Complexions Contemporary Ballet was founded 20 years ago by artistic directors Dwight Rhoden and Desmond Richardson (both former Alvin Ailey dancers with lengthy and impressive resumes) when they pulled together an eclectic group of high-caliber professional dancers who were so excited to be part of the project that they rehearsed for free.

According to the program at Saturday night’s Des Moines Civic Center performance, “Complexions’ groundbreaking mix of methods, styles and cultures has created an entirely new and exciting vision of human movement. Dance should be about removing boundaries, not reinforcing them.  Whether it be the limiting traditions of a single style, period, venue or culture, Complexions transcends them all, creating an open, continually evolving form of dance that reflects the movement of our world—and all its constituent cultures—as an interrelated whole.”

Johnson was one of the founding members of Complexions and discussed its development during a 20-minute talk in the civic center’s Stoner Studio Theater. She described how amazing it was to watch the different dancers and to expand your own dance vocabulary.

Today the dancers must be proficient in classical ballet to be considered for the company, Johnson said, but then Complexions takes the pure lines of classical ballet and distorts them and pulls them apart.  Joining the company requires not only being a masterful technician, she said, but also being a passionate mover and someone who wants to deepen their craft.

Dancers are hired for their “whole person” and not just their technique, according to Johnson.  She compared the dancers to the paints used by a painter and said they are hand-picked by founding Artistic Director and Choreographer Dwight Rhoden in order to ensure he has the “highest quality paints in the room.”

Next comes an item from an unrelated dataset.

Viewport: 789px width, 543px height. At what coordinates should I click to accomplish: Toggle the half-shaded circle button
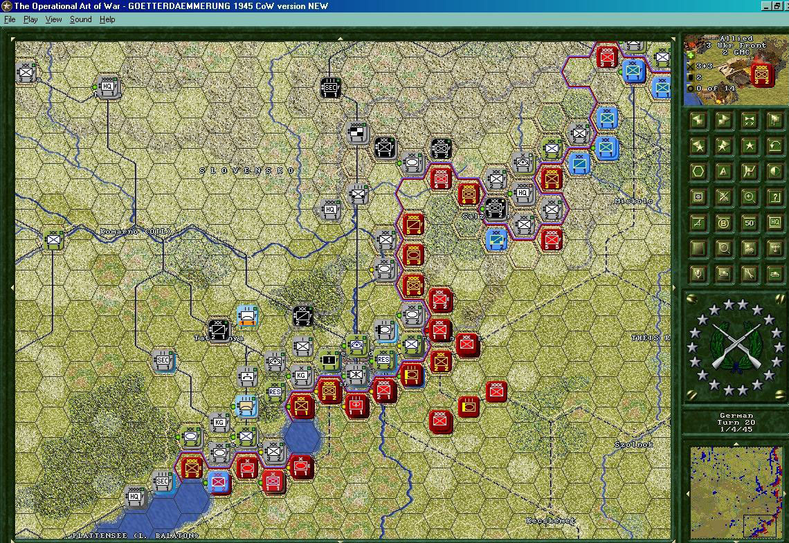point(774,172)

Rhoden and the rest of the artistic team then push the dancers out of their comfort zones and work to inspire their growth as artists.  They challenge the artists and their ideas of themselves as dancers, Johnson said.

For a performance day such as Saturday, Johnson says that the dancers begin the day with a 90-mintes ballet class followed by three hours of rehearsal in which they run through the entire show full out. Then comes a dinner break, followed by putting on make-up and getting ready for the show.

It’s “refining, refining, refining,” said Johnson, “repeat, refine, deepen.”  It is this process of working so well and hard during rehearsal that allows the dancers to “let go and just fly” and “be really fully 100 percent present,” she said.

Since dancing is a career choice in which dancers are throwing their passion into a relatively short career, they realize the “preciousness to every moment they get to have on stage,” said Johnson.

The 14 dancers in the Complexions company, ranging in age from 21 to 26, did indeed “let go and fly” during their three-act show, performing to music ranging from Bach to Billy Porter to “Amazing Grace.” They ended with a high-energy performance to a suite of songs by Stevie Wonder that brought the audience to its feet.

In addition to the one-night-only performance, Des Moines Performing Arts arranges for artists in the Dance Series to engage directly with the community.  Earlier in the day, the Complexions dancers taught some lucky third graders a portion of the choreography to the piece “Innervisions.” Similarly, Rehearsal Director Johnson conducted a pre-show talk for ticket holders, and several of the dancers participated in a post-show audience question-and=answer session.

Tickets are on sale now for Season Six of the Dance Series, so it is not too late, as Johnson said, to “get some spunk in your step.”